EXERCISE REQUIREMENTS:
Copy the stretch of the listing from the line that contains "The height and width of the screenshot is (819, 1456)." through the line that contains "point(27,663)", both included, reproducing each line word for word.

** BEGIN LISTING **

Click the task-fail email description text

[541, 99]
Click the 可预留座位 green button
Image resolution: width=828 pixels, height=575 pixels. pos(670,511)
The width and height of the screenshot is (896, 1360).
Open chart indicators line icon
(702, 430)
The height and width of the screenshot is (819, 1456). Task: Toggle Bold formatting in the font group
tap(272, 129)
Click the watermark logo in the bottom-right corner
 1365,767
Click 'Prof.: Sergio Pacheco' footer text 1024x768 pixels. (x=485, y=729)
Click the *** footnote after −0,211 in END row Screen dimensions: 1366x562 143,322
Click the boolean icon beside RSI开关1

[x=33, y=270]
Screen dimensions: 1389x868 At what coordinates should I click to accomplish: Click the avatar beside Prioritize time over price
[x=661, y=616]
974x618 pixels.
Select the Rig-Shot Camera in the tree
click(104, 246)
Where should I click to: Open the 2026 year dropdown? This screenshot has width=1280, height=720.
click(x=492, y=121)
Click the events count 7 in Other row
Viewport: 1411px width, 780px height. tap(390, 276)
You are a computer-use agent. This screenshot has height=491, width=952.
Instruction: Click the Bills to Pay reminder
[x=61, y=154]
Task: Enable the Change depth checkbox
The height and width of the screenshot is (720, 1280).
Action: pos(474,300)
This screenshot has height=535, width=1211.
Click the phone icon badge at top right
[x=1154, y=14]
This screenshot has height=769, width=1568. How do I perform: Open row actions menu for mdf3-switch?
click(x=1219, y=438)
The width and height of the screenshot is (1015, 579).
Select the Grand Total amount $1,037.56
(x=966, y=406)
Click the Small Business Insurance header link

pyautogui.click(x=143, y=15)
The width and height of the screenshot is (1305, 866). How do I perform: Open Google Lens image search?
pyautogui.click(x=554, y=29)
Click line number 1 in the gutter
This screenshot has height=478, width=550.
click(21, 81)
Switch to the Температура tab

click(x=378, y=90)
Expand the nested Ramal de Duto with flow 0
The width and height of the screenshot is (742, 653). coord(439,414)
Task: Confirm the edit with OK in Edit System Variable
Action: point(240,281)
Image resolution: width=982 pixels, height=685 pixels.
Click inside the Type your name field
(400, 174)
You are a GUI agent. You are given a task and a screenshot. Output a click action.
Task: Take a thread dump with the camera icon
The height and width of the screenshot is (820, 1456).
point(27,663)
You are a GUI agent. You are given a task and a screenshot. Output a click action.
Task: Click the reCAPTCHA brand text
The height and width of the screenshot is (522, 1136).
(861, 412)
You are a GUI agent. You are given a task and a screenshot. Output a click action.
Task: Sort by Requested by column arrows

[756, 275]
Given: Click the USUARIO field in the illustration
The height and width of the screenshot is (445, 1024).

** END LISTING **

TASK SOLUTION:
The height and width of the screenshot is (819, 1456). Task: Toggle Bold formatting in the font group
tap(272, 129)
Click the watermark logo in the bottom-right corner
 1365,767
Click 'Prof.: Sergio Pacheco' footer text 1024x768 pixels. (x=485, y=729)
Click the *** footnote after −0,211 in END row Screen dimensions: 1366x562 143,322
Click the boolean icon beside RSI开关1

[x=33, y=270]
Screen dimensions: 1389x868 At what coordinates should I click to accomplish: Click the avatar beside Prioritize time over price
[x=661, y=616]
974x618 pixels.
Select the Rig-Shot Camera in the tree
click(104, 246)
Where should I click to: Open the 2026 year dropdown? This screenshot has width=1280, height=720.
click(x=492, y=121)
Click the events count 7 in Other row
Viewport: 1411px width, 780px height. tap(390, 276)
You are a computer-use agent. This screenshot has height=491, width=952.
Instruction: Click the Bills to Pay reminder
[x=61, y=154]
Task: Enable the Change depth checkbox
The height and width of the screenshot is (720, 1280).
Action: pos(474,300)
This screenshot has height=535, width=1211.
Click the phone icon badge at top right
[x=1154, y=14]
This screenshot has height=769, width=1568. How do I perform: Open row actions menu for mdf3-switch?
click(x=1219, y=438)
The width and height of the screenshot is (1015, 579).
Select the Grand Total amount $1,037.56
(x=966, y=406)
Click the Small Business Insurance header link

pyautogui.click(x=143, y=15)
The width and height of the screenshot is (1305, 866). How do I perform: Open Google Lens image search?
pyautogui.click(x=554, y=29)
Click line number 1 in the gutter
This screenshot has height=478, width=550.
click(21, 81)
Switch to the Температура tab

click(x=378, y=90)
Expand the nested Ramal de Duto with flow 0
The width and height of the screenshot is (742, 653). coord(439,414)
Task: Confirm the edit with OK in Edit System Variable
Action: point(240,281)
Image resolution: width=982 pixels, height=685 pixels.
Click inside the Type your name field
(400, 174)
You are a GUI agent. You are given a task and a screenshot. Output a click action.
Task: Take a thread dump with the camera icon
The height and width of the screenshot is (820, 1456).
point(27,663)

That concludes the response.